Carry on the review below of the baroque concert program, picking up after its final sentence.

• TEXT SEGMENT
::::::

Also highlighted in tonight’s programme was Babell’s Overture in A (ca. 1718), where the harpsichord takes a prominent role in the final movement. This work is credited with introducing the keyboard concerto to the English musical scene. Research has dated this work as appearing before Handel’s set of Six Organ Concertos, Op. 4, and furthermore, as pointed out by tonight’s harpsichordist Andrea Friggi, there is a stark thematic similarity between the melodies of this particular movement and the first concerto of Handel’s Op.4 set. The work was complemented by Handel’s own Trio Sonata in B-minor, HWV 386. This was an interesting choice for strings and harpsichord only, but did demonstrate how Handel approached Italianate style.
Completing the programme were concertos by Italians Giuseppe Sammartini (1695 – 1750) and Antonio Vivaldi (1678 – 1741). Boasting a more embellished and independent solo line for the recorder, they demonstrated the authentic Italian style including brisk allegros, drawn-out largos in the style of Sicilianos and aspirational technical skill for all players. As works they proved considerably less constrained than Babell’s works, which rarely deviate from the basic key relationships.

::::::

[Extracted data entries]
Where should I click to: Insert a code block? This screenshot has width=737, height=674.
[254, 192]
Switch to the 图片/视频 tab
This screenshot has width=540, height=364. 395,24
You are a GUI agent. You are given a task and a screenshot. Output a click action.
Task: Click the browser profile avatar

::::::

• THE OUTPUT
Ensemble Odyssee were a captivating ensemble to listen to. Even whilst tuning, they seemed to give musical shape to the act, improvising a short and rather chromatic musical work which captivated the audience’s attention – a surprising colouring of one of the most rudimentary necessities of music performance. Throughout the concertos Anna Stegmann led with a bright tone, performed on a soprano recorder in D. This lifted the work out of the tonal realms we normally associate with the recorder, allowing it to explore more remote keys. Energy and spark abounded in her performances of the Sammartini and Vivaldi concertos, which proved a real highlight of the evening. The ensemble had a positive momentum to their performance tonight and they will hopefully performance many more concerts in the UK.
The second performance of the Georgian Concert Society season took place on 5th November at St. Andrew’s and St. George’s West, Edinburgh.